#### Given text
We medicate children rather than transforming homes. This essay explores how parenting, trauma, and emotional maturity are the roots of New Zealand’s education failures.


You may give them your love but not your thoughts,


For they have their own thoughts.


You may house their bodies but not their souls,


For their souls dwell in the house of tomorrow,


which you cannot visit, not even in your dreams.


You may strive to be like them,


but seek not to make them like you.


For life goes not backward nor tarries with yesterday.


So wrote Kahlil Gibran in The Prophet, likening the parent to a bow, and the child to an arrow shot forth. It is a vision at once humble and reverent. The parent is not the destination, not the guidepost, not even the archer. The parent is the tensioned wood, drawn and held in place by another force, made firm not to control, but to serve.


Today, New Zealand’s education system is in a state of quiet, unadmitted crisis. International rankings slip gently downward. Literacy and numeracy levels falter. Attendance sags. Our children, when tested, often emerge confused not only about the facts but about their purpose. Educators burn out. Policymakers panic. A flurry of fixes is proposed: reform the curriculum, ban phones, train the teachers, fund the breakfast clubs. All these may help. But all of them start too late.


We have forgotten that the child is not first formed in school. The child is formed in silence, in the gaze of a parent, the rhythm of a home, the unspoken values that wrap around the earliest years like air around lungs. We have forgotten, too, what the Church reminds us of: Gravissimum Educationis, the Declaration on Christian Education from the Second Vatican Council, affirms that “since parents have given children their life, they are bound by the most serious obligation to educate their offspring and therefore must be recognized as the primary and principal educators.”


The State has a role. The school has a role. But the parent is the soil. And in New Zealand, that soil has been eroded.


When we speak of improving education outcomes, we must stop pretending that this is merely a question of teaching strategy or exam format. We must begin to speak, quietly and seriously, about the condition of the modern parent.


What is the parent’s capacity to model curiosity? What is their ability to set limits lovingly? Can they show attention in an age of digital dissociation? Do they sit with their children in wonder or merely transport them between scheduled events? Can they read? Can they reason? Can they regulate their anger, their phones, their spending? Have they been educated, truly educated, not just credentialed? And above all, have they healed from what they were made to endure?


As the writer bell hooks puts it, “to truly love children, we must first be willing to love ourselves into wholeness.” A wounded adult cannot raise a whole child. A distracted adult cannot raise a focused child. A parent who has not wrestled with their past cannot be present in a child’s future.


This is not to shame parents. It is to raise them.


The late Donald Winnicott, a British paediatrician and psychoanalyst, spoke not of perfect parents but of the “good enough” parent: someone present, attuned, and emotionally stable enough to create a holding environment in which a child can risk exploring the world. Winnicott did not speak of exam scores or literacy benchmarks.

He spoke of the quiet architecture of the soul. For Winnicott, a parent’s emotional maturity was the scaffolding within which a child’s identity could grow.


And that scaffolding, in New Zealand, is cracking.


Jean Piaget taught us that children pass through stages of cognitive development, each with its own internal logic. But what is often missed is that it is the adult who must adapt to the child’s level, not the other way around. A parent who is unaware of these developmental needs may unwittingly demand rationality from a toddler or infantilise a teenager. Education begins with attention. And attention begins with humility.

#### Information provided
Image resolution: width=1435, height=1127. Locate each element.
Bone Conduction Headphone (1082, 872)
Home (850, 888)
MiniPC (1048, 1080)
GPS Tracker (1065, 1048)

#### Work item
Reproduce the parenting essay above from "We medicate children" to "their own thoughts." word for word.

#### Your solution
We medicate children rather than transforming homes. This essay explores how parenting, trauma, and emotional maturity are the roots of New Zealand’s education failures.


You may give them your love but not your thoughts,


For they have their own thoughts.